= WHAT YOU ARE ASKED TO DO =
Add 92 to every coordinate in the answers of the items, from the line containing "Task: Tap the heading" through the end of the items, and write out all of those lines again, requests included.
Start ITEMS
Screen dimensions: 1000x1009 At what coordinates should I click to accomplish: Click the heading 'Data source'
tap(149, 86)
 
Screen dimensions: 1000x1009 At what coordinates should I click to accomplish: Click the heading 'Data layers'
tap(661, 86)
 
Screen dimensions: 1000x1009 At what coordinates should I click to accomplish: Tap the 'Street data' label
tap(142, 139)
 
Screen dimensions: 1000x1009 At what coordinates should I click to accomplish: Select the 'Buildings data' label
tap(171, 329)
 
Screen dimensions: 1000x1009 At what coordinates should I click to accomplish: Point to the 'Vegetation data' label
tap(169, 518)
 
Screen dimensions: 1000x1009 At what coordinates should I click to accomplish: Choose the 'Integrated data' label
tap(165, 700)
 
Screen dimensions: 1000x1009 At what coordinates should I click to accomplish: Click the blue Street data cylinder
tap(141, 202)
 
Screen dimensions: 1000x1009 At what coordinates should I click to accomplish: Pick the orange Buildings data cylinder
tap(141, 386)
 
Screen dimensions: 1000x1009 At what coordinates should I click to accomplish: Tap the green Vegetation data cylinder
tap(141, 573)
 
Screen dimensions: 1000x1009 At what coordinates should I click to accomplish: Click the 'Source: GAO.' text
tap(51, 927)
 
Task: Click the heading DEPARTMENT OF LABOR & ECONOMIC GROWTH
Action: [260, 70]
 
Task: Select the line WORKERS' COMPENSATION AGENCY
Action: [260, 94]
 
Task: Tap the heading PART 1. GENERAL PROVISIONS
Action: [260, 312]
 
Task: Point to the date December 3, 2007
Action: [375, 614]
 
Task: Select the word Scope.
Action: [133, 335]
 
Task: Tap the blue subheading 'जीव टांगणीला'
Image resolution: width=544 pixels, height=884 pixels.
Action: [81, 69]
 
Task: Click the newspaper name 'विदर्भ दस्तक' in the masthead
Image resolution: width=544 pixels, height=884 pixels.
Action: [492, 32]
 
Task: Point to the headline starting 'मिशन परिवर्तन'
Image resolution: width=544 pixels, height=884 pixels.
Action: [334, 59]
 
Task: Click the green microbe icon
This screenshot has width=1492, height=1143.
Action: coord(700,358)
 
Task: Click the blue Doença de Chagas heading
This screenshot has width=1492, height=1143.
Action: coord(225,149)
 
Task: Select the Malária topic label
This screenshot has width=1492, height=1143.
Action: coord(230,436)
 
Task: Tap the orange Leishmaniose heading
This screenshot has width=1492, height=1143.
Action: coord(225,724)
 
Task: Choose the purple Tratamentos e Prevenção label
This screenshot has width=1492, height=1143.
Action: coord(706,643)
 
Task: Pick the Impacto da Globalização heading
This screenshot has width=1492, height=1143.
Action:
End ITEMS
= ANSWER FOR THIS EXERCISE =
Task: Tap the heading PART 1. GENERAL PROVISIONS
Action: [352, 404]
 
Task: Point to the date December 3, 2007
Action: [467, 706]
 
Task: Select the word Scope.
Action: [225, 427]
 
Task: Tap the blue subheading 'जीव टांगणीला'
Image resolution: width=544 pixels, height=884 pixels.
Action: [173, 161]
 
Task: Click the newspaper name 'विदर्भ दस्तक' in the masthead
Image resolution: width=544 pixels, height=884 pixels.
Action: [584, 124]
 
Task: Point to the headline starting 'मिशन परिवर्तन'
Image resolution: width=544 pixels, height=884 pixels.
Action: [426, 151]
 
Task: Click the green microbe icon
This screenshot has width=1492, height=1143.
Action: coord(792,450)
 
Task: Click the blue Doença de Chagas heading
This screenshot has width=1492, height=1143.
Action: coord(317,241)
 
Task: Select the Malária topic label
This screenshot has width=1492, height=1143.
Action: coord(322,528)
 
Task: Tap the orange Leishmaniose heading
This screenshot has width=1492, height=1143.
Action: coord(317,816)
 
Task: Choose the purple Tratamentos e Prevenção label
This screenshot has width=1492, height=1143.
Action: coord(798,735)
 
Task: Pick the Impacto da Globalização heading
This screenshot has width=1492, height=1143.
Action:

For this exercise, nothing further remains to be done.